Being a Navy Wife, I loved seeing nautical words that I hear on a daily basis in the story – words such as “forecastle”, and knowing it was pronounced like “folk-sul”. Actually, because of this fun little anomaly, I had a really great conversation with my husband about it and learned quite a bit about nautical terms and their history. It was pretty fun.

There were a couple of things in the book that really stuck out to me. One was the theme of a kind of “coming of age” story about young Jim. There were a couple of turning points for him. There were some where he learned his own character – like he was learning things about himself he would not have otherwise known.

Treasure Island by Robert Louis Stevenson, Cha...


I was now, it seemed, cut off upon both sides; behind me the murderers, before me this lurking nondescript. And immediately I began to prefer the dangers that I knew to those I knew not. (Location 997)


He himself slept peacefully and snored aloud, yet my heart was sore for him, wicked as he was, to think on the dark perils that environed and the shameful gibbet that awaited him. (Location 2061)


This grove that was now so peaceful must then have rung with cries, I thought, and even with the thought I could believe I heard it ringing still. (Location 2293)

I have to make a quick comment about Long John Silver.
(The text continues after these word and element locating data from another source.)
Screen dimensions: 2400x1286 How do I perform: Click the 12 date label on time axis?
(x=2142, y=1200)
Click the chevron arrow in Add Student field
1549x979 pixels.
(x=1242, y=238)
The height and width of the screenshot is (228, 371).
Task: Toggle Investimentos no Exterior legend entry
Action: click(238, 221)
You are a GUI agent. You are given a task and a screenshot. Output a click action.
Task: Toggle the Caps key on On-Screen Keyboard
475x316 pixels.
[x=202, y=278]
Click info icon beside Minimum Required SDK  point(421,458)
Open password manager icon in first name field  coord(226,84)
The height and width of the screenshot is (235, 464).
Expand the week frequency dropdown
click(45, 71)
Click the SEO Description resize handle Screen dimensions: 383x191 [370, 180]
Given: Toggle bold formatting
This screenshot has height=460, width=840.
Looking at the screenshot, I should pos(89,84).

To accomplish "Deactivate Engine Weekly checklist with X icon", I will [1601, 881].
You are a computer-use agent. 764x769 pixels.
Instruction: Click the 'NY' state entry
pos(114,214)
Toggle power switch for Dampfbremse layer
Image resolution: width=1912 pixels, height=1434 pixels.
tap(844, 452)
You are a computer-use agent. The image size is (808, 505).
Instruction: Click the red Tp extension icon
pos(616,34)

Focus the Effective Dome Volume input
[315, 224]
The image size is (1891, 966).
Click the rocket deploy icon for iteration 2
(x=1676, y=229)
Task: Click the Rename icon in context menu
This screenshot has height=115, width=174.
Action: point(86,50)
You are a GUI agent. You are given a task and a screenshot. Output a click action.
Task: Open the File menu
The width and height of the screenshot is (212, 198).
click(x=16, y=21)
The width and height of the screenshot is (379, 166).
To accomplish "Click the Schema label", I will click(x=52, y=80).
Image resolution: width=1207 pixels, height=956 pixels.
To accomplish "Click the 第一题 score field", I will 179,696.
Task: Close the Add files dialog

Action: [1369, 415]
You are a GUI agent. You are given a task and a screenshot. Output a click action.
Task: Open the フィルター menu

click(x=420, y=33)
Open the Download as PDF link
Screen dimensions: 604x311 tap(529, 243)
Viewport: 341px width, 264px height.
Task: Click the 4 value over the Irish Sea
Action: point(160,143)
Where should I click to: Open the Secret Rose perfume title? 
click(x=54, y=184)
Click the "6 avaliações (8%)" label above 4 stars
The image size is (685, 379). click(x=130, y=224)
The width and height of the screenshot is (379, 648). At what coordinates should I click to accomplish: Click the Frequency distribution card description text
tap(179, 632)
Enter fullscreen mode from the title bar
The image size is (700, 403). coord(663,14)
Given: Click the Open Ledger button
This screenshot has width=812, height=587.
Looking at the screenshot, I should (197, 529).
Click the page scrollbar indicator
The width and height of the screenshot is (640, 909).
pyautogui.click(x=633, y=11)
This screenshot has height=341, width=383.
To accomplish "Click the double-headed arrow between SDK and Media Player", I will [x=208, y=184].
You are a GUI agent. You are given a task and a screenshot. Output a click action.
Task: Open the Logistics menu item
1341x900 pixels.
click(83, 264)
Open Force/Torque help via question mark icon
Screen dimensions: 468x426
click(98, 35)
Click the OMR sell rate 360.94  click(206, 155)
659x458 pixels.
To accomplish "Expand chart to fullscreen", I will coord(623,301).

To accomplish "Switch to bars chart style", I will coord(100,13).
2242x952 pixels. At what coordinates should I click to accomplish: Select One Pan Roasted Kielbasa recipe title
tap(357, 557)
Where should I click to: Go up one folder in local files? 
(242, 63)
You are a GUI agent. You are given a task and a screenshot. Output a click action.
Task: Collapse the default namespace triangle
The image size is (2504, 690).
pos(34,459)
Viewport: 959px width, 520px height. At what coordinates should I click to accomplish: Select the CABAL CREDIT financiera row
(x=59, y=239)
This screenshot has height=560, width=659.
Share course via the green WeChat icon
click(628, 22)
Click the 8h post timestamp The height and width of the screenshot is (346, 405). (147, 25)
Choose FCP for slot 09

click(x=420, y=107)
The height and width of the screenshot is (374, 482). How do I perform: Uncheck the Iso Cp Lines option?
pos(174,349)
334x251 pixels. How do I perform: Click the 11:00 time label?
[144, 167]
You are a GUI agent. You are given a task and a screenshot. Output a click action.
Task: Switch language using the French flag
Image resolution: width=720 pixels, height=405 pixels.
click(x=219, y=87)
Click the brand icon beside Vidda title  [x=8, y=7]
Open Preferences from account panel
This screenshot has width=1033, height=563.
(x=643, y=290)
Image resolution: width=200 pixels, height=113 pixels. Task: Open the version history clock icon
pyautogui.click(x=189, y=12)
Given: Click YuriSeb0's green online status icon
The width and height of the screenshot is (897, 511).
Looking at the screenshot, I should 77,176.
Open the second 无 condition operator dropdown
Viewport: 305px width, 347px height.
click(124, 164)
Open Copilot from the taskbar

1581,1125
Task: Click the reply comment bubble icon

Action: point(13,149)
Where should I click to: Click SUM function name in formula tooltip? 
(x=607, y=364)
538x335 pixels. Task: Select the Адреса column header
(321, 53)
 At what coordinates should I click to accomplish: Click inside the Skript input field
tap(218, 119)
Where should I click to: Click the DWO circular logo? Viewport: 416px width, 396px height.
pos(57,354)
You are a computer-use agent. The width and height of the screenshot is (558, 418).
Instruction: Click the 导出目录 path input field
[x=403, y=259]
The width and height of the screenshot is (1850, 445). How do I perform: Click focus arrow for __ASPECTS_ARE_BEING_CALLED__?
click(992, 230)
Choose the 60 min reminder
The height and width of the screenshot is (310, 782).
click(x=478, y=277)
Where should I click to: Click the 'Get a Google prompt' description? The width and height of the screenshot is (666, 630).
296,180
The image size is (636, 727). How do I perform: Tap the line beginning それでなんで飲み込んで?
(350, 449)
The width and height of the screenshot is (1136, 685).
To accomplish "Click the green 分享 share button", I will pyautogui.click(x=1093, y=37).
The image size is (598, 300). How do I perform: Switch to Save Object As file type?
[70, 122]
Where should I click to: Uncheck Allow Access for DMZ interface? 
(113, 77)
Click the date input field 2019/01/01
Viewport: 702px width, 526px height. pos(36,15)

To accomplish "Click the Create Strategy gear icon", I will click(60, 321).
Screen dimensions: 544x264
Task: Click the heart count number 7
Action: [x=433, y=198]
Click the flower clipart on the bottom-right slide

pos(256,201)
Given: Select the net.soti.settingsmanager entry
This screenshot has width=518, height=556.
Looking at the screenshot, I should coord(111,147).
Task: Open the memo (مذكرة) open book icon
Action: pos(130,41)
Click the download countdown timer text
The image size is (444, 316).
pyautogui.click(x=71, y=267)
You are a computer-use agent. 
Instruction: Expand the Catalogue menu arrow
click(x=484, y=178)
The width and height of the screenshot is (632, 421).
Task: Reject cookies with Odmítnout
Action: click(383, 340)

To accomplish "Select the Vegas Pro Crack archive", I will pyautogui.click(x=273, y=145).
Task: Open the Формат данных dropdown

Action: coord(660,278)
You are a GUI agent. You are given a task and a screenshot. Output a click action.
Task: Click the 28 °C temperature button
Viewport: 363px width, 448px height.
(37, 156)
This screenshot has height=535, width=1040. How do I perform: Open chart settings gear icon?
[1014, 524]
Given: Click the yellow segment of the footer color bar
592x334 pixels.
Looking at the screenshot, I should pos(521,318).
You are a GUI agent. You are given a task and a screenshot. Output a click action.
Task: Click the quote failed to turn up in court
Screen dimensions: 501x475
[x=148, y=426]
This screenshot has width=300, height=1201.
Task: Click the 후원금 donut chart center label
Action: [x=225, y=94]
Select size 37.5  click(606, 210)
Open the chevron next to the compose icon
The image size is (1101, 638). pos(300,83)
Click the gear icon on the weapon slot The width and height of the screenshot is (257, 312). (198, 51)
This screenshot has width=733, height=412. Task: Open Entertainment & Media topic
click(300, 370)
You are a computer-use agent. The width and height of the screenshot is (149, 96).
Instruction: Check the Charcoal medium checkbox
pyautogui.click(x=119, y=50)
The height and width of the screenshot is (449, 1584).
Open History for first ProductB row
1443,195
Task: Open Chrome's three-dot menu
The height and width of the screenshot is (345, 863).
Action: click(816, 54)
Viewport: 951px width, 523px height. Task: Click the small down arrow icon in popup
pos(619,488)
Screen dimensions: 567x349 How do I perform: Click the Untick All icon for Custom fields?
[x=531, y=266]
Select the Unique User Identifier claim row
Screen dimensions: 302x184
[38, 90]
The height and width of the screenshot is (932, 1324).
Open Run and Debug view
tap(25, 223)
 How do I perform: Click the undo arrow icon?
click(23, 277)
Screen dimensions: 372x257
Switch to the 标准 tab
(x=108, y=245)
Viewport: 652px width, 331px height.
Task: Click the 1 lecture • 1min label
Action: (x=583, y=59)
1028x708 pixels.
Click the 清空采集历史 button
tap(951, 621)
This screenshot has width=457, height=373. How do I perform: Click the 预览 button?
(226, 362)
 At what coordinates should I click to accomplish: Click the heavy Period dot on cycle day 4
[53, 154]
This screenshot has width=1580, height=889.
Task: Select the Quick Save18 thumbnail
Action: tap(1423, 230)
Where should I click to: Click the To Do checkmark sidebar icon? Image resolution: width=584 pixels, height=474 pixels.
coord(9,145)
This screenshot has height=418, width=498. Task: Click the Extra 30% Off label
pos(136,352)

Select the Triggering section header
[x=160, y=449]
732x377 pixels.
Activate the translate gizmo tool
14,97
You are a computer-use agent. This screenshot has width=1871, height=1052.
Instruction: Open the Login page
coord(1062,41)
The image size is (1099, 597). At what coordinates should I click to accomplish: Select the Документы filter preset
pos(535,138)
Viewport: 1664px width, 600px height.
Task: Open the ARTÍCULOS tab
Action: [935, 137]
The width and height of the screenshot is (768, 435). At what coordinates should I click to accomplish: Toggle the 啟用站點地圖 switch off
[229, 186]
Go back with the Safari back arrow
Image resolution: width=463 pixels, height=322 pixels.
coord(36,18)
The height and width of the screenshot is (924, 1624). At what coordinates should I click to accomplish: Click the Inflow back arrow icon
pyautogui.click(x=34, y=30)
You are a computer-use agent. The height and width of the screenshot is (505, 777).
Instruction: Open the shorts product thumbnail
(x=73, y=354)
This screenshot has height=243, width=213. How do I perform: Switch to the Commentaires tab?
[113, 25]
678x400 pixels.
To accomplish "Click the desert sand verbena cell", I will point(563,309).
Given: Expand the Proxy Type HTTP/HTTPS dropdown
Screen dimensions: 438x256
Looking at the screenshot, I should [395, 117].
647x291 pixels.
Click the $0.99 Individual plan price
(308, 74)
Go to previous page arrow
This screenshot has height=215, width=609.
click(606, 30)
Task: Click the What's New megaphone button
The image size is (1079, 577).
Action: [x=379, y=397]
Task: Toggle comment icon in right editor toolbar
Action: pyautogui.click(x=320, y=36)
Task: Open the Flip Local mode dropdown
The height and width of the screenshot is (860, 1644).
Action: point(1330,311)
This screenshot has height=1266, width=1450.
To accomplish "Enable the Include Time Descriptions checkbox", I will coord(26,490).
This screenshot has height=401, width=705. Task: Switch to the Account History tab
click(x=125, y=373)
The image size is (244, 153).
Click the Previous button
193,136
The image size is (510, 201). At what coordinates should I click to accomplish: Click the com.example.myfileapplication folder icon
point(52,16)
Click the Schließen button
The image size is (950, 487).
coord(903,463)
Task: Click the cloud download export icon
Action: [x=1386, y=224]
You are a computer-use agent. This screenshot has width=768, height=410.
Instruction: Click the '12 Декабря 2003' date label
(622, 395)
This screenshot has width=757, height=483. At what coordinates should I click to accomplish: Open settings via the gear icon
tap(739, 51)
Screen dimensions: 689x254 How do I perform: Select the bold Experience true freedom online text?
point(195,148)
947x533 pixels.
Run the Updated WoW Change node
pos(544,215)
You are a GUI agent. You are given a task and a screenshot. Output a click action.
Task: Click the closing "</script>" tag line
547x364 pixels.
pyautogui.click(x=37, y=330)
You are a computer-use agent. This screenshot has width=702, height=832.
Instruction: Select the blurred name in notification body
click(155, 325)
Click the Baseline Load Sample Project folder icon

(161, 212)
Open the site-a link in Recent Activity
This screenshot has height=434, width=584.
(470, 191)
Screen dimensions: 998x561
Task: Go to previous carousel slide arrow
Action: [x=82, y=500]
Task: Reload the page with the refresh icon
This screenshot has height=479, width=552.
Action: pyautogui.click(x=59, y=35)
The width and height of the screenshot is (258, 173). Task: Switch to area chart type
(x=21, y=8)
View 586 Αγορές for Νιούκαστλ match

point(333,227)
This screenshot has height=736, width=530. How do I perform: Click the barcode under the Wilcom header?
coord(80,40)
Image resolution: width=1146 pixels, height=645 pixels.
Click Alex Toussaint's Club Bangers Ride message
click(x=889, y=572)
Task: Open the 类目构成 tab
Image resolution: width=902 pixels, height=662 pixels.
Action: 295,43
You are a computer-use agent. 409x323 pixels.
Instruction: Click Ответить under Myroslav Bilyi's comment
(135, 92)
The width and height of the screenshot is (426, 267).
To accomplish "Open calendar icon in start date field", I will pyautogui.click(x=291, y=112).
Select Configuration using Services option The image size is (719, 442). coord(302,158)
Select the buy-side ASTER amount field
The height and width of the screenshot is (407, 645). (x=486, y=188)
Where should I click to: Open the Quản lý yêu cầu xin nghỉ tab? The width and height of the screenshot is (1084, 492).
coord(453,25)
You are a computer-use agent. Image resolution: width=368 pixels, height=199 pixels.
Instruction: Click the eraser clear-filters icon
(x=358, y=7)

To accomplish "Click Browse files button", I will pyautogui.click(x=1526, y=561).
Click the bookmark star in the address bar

He was by no means the typical children’s book antagonist.

Laugh, by thunder, laugh! Before an hours out, ye’ll laugh upon the other side. Them that die’ll be the lucky ones. (Location 1374)

At times I wanted to smack the living daylights out of him, and others I just wanted to laugh. He was an extremely entertaining character, and definitely part of the comedic relief of Treasure Island.

As for the story itself, I did enjoy the adventure. The stealing, the zeal for treasure, the salt-coated skin, and the baking-hot days… I felt like I was there. This one was on my list of must-reads, and now I know why. It is the foundation for all of our beliefs of pirates. I’m glad I’ve read it, but I will most likely never read it again, unless to my future children.